The city’s Civilian Office of Police Accountability on Thursday released multiple videos detailing the police shooting death of 13-year-old Adam Toledo, offering for the first time a complete look at the Little Village teen’s final moments and confirming that Toledo had his hands raised, without a weapon, when he was killed.

For two and a half weeks since Toledo’s death on March 29, city officials had been tight-lipped about the actual events that led to the shooting. But now that videos are released, the public finally has a clear picture about what happened. As the video shows, and by Mayor Lori Lightfoot’s own admission, Toledo didn’t fire at officers.

In the more than nine-minute body-cam video of the officer who killed Toledo, the teen can be seen running down an alley away from the officer, who chased him to a gap in a fence before killing the unarmed teen. Moments after the officer shoots Toledo, he rolls the bleeding teen over, asks if he is OK, and asks where the bullet he fired landed.

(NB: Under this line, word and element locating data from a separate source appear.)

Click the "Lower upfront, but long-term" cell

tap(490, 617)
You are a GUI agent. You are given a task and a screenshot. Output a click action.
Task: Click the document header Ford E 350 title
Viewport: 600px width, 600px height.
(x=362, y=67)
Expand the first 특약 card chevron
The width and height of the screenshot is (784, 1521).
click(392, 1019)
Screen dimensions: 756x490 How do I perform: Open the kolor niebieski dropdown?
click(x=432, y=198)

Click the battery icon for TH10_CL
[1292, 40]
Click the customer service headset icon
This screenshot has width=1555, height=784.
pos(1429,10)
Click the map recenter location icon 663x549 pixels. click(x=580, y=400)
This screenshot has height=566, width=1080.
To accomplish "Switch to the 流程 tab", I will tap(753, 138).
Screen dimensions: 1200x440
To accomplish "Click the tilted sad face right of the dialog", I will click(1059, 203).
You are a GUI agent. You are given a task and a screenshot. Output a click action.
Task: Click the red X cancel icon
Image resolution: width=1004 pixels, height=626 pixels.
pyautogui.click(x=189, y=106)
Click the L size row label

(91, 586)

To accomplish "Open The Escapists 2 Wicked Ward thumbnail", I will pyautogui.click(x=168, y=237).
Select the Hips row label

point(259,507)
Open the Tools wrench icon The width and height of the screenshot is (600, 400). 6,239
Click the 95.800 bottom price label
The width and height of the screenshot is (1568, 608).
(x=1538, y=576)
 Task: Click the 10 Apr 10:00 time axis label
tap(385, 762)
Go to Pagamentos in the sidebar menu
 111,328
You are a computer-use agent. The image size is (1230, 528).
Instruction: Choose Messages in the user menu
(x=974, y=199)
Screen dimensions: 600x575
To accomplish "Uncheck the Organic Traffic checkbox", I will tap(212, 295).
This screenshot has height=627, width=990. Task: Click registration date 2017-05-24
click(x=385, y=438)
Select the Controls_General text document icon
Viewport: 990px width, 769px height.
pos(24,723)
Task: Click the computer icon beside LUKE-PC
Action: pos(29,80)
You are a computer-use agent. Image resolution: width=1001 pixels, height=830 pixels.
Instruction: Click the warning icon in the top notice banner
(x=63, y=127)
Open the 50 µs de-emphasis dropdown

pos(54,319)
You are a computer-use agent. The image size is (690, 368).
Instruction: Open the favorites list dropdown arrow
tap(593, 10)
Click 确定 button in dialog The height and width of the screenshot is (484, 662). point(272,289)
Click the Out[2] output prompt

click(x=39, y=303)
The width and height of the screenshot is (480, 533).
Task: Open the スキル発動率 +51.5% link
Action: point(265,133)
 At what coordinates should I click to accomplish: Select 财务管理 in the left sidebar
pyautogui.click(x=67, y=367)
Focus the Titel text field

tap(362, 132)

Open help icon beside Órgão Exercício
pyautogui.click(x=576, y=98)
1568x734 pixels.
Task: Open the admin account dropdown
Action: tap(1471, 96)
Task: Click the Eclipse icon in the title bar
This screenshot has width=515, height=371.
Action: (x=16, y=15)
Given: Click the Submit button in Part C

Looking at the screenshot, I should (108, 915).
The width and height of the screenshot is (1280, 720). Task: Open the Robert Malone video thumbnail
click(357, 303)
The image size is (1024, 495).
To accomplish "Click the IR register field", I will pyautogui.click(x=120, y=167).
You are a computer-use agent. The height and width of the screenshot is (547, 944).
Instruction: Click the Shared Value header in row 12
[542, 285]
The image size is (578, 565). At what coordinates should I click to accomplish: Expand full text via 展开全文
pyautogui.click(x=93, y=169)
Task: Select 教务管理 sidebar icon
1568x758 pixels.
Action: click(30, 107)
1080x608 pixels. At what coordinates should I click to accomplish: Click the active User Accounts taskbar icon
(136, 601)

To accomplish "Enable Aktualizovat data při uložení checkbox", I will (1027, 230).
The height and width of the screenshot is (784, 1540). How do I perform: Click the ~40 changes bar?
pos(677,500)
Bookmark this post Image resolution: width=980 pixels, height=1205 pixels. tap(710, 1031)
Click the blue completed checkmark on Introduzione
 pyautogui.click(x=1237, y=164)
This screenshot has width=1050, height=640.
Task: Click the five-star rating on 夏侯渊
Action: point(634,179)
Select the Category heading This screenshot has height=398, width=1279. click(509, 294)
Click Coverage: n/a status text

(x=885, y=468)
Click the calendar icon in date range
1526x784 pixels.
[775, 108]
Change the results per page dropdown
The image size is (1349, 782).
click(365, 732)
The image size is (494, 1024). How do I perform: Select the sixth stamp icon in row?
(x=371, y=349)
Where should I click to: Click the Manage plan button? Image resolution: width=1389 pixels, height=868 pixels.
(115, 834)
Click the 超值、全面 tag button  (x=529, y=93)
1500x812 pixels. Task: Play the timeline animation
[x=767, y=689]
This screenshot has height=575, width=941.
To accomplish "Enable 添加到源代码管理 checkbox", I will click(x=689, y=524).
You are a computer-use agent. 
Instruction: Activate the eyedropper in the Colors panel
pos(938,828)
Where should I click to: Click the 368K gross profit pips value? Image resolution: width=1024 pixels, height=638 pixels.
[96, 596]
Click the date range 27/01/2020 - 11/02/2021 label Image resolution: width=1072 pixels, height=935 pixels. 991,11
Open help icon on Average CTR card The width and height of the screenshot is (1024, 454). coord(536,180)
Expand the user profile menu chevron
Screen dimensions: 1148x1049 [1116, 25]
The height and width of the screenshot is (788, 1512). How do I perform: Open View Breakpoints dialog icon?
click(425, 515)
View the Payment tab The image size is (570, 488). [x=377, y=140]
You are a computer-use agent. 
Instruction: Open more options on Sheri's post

Authorities have repeatedly blamed 21-year-old Ruben Roman, who was with Toledo, for setting off the events that led to the police shooting. Roman is now awaiting trial for a number of felonies, including aggravated unlawful use of a weapon, child endangerment, and reckless discharge of a firearm. Prosecutors initially incorrectly said Toledo was armed when he was shot. Officials corrected those claims minutes before the video was released.

As the city prepares for protests in the aftermath of the video’s release, Lightfoot again stands on the side of police, instead of the members of her own communities calling for justice and accountability. Steps toward accountability, namely the release of the body-cam video, once again came only after immense pressure and outrage from Black and Brown Chicagoans. In a joint April 15 statement, Lightfoot, the city’s Corporation Counsel Celia Meza, and legal representatives for Toledo’s family called for peaceful protest.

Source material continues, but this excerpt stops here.